#### DATASET RECORDS
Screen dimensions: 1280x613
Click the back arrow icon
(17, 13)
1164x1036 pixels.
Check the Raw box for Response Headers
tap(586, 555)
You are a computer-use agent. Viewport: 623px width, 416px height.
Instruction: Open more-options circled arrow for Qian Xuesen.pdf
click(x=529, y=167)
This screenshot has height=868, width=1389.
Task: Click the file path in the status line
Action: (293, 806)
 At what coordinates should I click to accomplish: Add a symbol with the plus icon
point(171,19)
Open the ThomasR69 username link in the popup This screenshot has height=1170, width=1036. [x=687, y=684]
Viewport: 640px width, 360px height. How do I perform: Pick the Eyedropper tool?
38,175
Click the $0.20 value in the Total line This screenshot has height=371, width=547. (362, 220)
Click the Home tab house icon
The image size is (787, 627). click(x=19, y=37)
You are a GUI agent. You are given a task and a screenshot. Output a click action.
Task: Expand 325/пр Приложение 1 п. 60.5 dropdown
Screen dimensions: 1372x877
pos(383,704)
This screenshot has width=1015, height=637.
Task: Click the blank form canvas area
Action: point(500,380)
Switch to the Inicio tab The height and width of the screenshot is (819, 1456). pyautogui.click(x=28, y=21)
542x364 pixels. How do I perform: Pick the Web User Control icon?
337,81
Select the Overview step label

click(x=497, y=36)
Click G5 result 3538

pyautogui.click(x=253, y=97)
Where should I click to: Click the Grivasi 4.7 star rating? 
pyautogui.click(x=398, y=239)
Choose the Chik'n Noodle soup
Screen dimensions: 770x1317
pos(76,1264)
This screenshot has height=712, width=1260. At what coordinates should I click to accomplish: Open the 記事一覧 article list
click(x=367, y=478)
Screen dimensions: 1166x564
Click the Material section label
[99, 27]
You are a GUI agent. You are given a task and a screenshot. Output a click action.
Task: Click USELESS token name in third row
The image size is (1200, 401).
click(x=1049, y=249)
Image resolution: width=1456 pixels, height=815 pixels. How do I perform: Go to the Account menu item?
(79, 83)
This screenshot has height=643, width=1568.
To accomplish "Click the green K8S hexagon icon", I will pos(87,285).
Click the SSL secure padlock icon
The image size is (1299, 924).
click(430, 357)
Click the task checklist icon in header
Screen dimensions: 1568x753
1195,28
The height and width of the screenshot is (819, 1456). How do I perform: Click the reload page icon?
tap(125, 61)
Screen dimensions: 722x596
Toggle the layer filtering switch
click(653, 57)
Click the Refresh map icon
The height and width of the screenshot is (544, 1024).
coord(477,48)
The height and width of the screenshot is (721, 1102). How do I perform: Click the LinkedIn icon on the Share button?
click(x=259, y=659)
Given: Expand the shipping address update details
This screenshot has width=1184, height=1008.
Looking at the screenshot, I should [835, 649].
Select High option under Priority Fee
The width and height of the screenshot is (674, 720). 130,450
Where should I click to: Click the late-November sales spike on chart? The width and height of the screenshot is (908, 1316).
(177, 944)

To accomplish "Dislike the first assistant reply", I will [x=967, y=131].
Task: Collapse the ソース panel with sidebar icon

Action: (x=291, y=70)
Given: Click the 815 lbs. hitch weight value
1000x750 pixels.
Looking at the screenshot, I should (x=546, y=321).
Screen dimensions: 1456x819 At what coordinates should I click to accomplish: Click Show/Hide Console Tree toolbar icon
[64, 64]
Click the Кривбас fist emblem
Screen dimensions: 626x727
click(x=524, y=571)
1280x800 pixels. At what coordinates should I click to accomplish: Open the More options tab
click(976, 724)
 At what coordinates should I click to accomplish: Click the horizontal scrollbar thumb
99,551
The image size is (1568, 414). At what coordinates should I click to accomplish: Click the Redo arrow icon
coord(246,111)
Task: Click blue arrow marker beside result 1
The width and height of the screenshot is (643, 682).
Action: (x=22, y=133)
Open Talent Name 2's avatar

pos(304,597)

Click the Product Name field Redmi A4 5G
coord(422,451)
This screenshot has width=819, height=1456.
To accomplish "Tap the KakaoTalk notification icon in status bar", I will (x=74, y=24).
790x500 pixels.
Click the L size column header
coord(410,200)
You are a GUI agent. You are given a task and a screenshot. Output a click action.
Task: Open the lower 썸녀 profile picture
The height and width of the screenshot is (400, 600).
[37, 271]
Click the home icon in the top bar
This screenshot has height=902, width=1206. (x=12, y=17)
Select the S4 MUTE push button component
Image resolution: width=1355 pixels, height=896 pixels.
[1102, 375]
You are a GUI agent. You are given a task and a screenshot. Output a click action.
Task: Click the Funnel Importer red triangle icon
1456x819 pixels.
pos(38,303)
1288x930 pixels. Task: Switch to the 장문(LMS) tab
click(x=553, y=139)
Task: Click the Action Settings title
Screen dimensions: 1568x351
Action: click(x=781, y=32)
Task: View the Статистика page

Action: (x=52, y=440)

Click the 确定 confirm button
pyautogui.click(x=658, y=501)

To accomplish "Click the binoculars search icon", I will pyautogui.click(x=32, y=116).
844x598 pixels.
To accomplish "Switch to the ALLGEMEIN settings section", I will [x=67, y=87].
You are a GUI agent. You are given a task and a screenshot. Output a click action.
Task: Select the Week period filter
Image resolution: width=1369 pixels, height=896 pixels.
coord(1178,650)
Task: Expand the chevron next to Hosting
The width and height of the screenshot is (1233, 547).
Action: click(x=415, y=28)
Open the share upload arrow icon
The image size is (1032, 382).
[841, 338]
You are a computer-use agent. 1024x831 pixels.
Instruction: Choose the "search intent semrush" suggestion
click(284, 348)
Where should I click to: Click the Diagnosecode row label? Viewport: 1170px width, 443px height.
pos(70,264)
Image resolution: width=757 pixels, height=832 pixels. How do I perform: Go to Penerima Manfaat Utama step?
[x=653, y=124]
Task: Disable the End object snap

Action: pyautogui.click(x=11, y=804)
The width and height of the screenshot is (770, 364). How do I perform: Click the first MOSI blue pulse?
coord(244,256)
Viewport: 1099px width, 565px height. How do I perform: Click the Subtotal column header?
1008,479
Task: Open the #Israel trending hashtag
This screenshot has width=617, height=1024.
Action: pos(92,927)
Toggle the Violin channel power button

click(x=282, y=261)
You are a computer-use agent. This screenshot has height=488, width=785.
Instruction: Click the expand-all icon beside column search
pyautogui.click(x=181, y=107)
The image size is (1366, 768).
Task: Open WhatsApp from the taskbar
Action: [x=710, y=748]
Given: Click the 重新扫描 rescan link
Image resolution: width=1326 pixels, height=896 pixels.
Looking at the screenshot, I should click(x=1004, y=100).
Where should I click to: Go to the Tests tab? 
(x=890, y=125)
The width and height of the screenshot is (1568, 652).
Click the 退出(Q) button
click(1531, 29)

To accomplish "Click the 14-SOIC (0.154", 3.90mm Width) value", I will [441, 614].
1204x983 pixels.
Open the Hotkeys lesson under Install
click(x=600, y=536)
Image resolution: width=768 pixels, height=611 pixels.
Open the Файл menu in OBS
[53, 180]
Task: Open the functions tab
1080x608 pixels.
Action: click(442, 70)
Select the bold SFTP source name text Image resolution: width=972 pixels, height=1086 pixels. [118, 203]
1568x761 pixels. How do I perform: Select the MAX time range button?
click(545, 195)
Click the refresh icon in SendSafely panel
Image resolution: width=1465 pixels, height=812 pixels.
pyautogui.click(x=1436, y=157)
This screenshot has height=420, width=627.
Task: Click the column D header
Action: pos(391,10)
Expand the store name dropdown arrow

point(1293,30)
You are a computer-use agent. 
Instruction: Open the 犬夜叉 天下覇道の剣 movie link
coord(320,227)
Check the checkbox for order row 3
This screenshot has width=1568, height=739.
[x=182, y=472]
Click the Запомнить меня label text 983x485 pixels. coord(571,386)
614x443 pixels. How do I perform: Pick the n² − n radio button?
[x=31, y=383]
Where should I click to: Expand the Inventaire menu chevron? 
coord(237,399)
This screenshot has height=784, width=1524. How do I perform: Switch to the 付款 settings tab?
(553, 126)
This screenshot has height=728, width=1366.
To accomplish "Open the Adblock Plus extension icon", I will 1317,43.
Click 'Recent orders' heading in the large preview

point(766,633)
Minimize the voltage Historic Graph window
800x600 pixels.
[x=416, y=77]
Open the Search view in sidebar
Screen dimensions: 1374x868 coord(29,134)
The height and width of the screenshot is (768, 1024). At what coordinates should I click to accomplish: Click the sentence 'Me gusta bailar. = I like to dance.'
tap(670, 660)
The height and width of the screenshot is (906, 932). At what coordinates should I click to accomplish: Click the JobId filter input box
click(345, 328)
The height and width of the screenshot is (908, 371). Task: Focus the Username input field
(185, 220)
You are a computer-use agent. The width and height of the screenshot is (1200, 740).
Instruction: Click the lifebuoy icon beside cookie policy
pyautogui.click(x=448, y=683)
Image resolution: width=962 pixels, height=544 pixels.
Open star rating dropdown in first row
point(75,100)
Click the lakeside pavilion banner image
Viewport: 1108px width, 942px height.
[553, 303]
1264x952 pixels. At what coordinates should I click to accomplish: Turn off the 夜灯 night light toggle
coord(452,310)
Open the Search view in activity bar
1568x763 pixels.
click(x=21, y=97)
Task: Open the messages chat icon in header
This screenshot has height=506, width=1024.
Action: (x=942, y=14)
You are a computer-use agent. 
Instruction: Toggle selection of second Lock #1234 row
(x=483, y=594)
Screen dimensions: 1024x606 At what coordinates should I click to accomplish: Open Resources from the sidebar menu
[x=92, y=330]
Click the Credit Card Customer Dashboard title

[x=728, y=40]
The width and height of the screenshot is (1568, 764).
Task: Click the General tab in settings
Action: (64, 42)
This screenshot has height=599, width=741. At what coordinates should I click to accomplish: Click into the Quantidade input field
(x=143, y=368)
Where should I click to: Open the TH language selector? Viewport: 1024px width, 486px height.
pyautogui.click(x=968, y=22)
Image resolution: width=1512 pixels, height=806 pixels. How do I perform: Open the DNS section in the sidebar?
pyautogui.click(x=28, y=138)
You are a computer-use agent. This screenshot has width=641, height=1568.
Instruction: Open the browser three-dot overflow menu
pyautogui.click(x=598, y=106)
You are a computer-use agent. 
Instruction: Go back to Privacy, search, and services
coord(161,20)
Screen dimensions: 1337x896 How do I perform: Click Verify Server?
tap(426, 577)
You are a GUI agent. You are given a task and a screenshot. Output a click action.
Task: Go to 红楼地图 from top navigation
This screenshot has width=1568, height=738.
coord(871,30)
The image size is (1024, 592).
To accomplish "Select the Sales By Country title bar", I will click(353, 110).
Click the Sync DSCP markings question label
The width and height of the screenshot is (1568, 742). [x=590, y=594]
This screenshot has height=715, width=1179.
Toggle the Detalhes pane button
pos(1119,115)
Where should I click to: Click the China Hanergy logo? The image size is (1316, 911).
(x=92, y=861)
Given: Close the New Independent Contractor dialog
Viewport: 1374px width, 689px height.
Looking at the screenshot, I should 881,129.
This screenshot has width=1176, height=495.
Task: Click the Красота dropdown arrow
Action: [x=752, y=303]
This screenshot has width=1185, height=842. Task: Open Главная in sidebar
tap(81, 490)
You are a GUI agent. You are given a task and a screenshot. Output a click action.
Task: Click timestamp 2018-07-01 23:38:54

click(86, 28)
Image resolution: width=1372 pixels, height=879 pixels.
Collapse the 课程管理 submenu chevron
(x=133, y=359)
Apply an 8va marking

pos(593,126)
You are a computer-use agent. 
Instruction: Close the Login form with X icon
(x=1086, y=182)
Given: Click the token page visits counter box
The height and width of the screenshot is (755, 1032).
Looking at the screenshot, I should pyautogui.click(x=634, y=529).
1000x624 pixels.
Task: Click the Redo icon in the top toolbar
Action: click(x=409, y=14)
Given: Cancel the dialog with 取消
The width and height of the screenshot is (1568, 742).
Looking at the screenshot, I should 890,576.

#### SHORT TASK
Please rewrite the records from the start up to and including the line with "Action: (293, 806)", replacing "Response Headers" with "Request Headers" and leaving everything else unchanged.

#### ANSWER
Screen dimensions: 1280x613
Click the back arrow icon
(17, 13)
1164x1036 pixels.
Check the Raw box for Request Headers
tap(586, 555)
You are a computer-use agent. Viewport: 623px width, 416px height.
Instruction: Open more-options circled arrow for Qian Xuesen.pdf
click(x=529, y=167)
This screenshot has height=868, width=1389.
Task: Click the file path in the status line
Action: (293, 806)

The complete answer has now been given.